## RECORDED DATA
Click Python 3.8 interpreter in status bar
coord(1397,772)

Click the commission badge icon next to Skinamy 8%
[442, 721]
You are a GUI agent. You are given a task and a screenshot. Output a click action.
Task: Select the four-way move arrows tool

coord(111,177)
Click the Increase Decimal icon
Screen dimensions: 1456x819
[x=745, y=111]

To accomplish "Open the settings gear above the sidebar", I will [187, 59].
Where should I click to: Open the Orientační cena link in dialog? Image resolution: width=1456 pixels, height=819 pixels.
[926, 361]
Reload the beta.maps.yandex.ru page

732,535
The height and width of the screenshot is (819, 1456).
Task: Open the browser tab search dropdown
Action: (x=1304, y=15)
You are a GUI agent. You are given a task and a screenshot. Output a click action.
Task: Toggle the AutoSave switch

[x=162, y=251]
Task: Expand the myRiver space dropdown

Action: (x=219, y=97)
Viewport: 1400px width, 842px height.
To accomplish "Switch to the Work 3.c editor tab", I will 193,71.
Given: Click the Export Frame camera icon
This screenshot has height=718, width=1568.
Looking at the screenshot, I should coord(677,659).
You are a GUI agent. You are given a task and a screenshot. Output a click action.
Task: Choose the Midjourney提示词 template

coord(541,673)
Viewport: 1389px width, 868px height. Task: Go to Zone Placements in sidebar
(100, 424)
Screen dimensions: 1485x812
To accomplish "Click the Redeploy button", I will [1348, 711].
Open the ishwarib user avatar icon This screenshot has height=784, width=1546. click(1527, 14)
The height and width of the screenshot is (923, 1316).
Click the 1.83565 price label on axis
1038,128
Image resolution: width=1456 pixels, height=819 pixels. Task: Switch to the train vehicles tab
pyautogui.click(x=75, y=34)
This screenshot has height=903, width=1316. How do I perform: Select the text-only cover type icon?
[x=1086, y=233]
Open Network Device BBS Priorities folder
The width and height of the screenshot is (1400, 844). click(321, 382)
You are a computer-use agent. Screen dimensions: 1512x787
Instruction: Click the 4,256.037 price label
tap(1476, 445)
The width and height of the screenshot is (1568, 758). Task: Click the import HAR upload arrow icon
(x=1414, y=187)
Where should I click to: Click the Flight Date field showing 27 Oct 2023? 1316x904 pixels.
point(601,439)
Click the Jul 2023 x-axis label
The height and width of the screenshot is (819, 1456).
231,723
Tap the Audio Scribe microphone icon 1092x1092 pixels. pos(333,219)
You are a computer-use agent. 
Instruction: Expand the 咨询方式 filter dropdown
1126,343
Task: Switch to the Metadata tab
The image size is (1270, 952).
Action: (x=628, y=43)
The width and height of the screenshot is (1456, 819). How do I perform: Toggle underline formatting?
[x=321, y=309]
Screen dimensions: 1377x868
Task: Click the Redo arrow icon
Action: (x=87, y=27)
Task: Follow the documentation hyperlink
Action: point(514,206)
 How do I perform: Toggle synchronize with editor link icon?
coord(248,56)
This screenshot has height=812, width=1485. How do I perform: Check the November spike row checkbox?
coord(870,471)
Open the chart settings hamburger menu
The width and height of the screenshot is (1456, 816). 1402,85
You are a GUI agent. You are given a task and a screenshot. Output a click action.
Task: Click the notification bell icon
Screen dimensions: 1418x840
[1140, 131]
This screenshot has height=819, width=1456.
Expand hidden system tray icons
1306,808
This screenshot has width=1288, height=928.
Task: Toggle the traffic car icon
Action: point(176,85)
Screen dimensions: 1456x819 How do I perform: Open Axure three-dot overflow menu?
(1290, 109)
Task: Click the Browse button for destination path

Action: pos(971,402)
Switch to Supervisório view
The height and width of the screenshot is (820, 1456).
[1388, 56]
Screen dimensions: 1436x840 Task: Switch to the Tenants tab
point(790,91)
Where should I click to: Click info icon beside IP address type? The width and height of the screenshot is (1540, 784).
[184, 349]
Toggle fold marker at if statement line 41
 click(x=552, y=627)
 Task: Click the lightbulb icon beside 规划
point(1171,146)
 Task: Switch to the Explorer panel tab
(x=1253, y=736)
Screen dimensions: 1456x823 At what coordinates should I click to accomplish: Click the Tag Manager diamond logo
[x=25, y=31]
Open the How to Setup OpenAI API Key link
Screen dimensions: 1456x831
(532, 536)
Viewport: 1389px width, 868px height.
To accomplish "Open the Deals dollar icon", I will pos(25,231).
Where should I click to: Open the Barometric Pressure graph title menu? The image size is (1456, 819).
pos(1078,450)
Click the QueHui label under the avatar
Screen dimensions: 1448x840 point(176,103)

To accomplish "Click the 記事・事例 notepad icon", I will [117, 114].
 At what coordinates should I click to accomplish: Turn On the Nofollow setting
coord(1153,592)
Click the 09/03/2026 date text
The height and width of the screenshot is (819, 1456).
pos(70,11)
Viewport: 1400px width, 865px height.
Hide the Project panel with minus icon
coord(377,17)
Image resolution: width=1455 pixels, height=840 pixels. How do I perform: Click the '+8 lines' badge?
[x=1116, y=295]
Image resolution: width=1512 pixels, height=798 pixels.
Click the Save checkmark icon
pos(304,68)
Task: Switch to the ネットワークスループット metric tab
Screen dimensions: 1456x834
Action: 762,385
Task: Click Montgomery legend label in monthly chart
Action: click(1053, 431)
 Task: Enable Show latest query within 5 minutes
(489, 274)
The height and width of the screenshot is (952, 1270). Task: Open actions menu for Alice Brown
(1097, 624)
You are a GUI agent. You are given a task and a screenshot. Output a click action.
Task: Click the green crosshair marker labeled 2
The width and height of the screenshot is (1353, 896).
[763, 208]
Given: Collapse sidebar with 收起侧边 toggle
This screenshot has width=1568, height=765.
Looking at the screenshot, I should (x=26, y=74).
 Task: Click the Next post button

## DIRECTIONS FOR THIS TASK
Where the listing above reaches the line that contains "You are a computer-use agent. Screen", start retyping, and finish with the line that contains "Tap the Audio"; reproduce those lines exactly and no others.

## ANSWER TO THIS TASK
You are a computer-use agent. Screen dimensions: 1512x787
Instruction: Click the 4,256.037 price label
tap(1476, 445)
The width and height of the screenshot is (1568, 758). Task: Click the import HAR upload arrow icon
(x=1414, y=187)
Where should I click to: Click the Flight Date field showing 27 Oct 2023? 1316x904 pixels.
point(601,439)
Click the Jul 2023 x-axis label
The height and width of the screenshot is (819, 1456).
231,723
Tap the Audio Scribe microphone icon 1092x1092 pixels. pos(333,219)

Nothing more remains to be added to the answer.